Last weekend, in collaboration with the Galiano Chamber of Commerce, and the Emergency Services, the Food Program hosted a Food Safe Level One Workshop on the island. 27 people attended, and left with their qualifications.
The class is required for those in the food industry, and food vendors at the market, and it’s useful for volunteers who will be preparing food. It’s a long day, with lots of information to absorb, and afterwards I asked everyone what was the one newest, scariest, most important thing they learned.
Here is a sampling of their comments:
– One of the most interesting things I learned, honestly, was that milk has 90 days from leaving the cows udder to the best before date on the carton – providing handling procedures were followed to the letter. So much for “fresh milk”!
– The most surprising thing I learned was that improper cooling of cooked food is responsible for many more cases of foodborne illness than is inadequate cooking.
– I had started preparing a casserole for a potluck dinner.

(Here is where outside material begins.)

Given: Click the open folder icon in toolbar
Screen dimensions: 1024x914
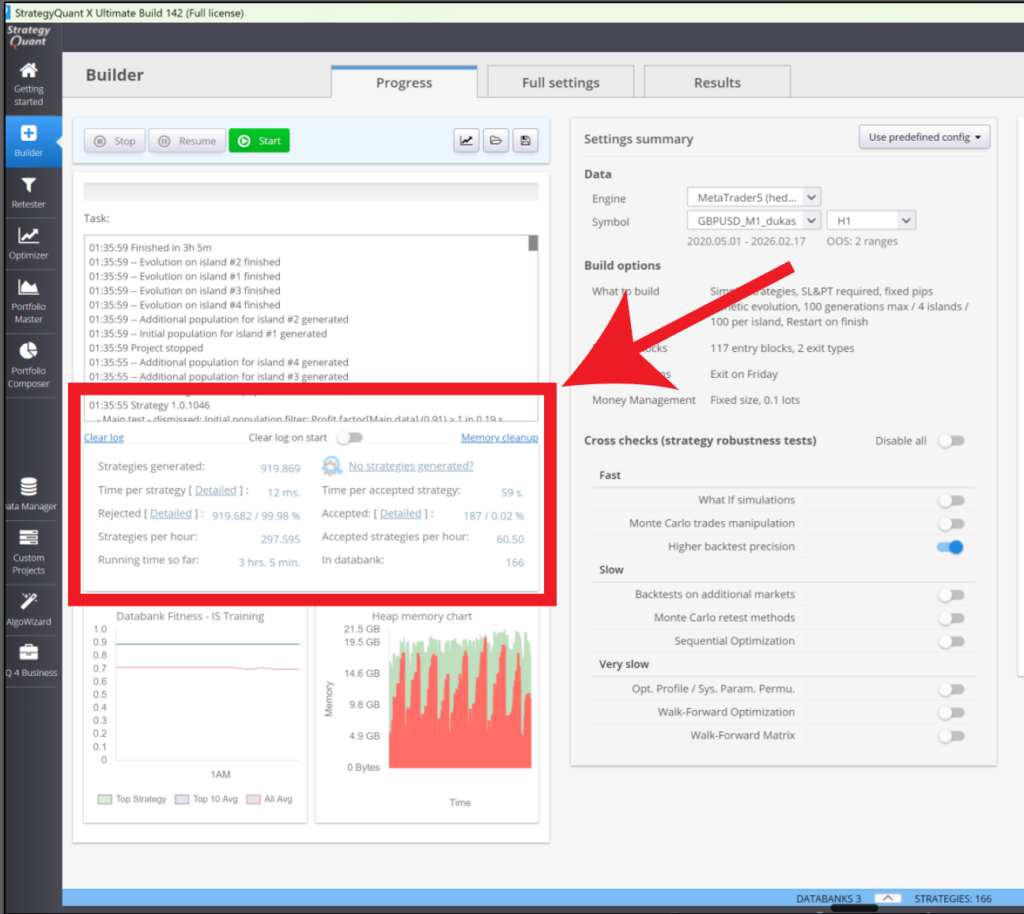Looking at the screenshot, I should [495, 141].
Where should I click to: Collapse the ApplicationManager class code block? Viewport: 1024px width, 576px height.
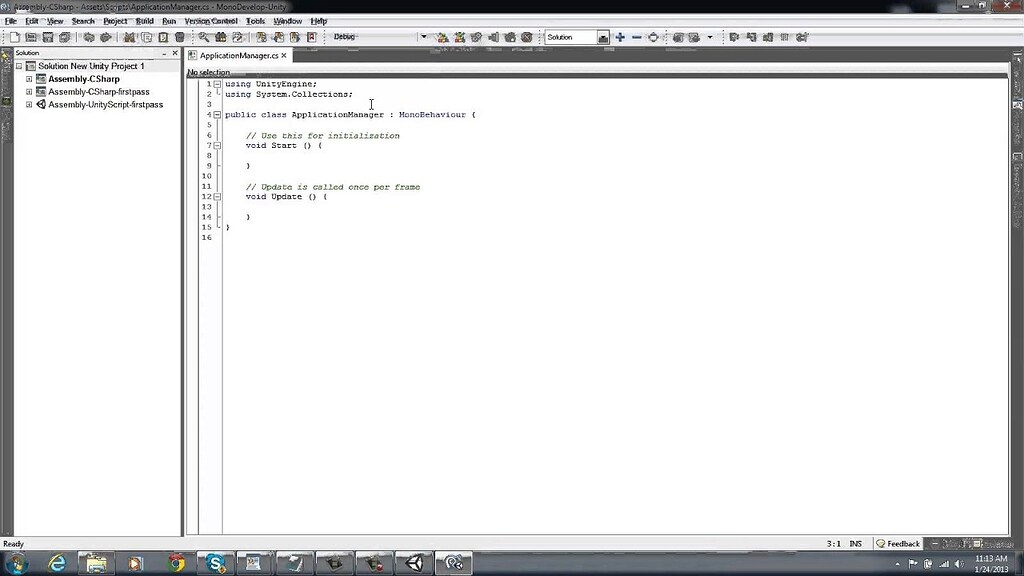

I had left the partially cooked casserole at home on my counter at a temperature, which (I discovered during the class) could cause food poisoning. I started to panic, left the class, so I could drive home and put it in the fridge.
– The velocity of a sneeze is 160km an hour
– I have always had a horror of finding hair in my food! The Instructor added substance to my paranoia by describing all the bacteria/ viruses possibly lurking in a stray strand!!
– Refrigerator’s need space to circulate cold air – don’t cram them full.
– One of the best pieces of advice of preparing food for the public; Make in small quantities, small portions, so you can maintain quality and temperature control.
– I will not be ordering mashed potatoes & gravy in a restaurant ever again.
– Most alarming – 19% people do not wash their hands after using the washroom, 42% after petting animals, 21% handling money and 32% after sneezing and coughing.
– I am off to sanitize EVERY KNOB and SURFACE AREA!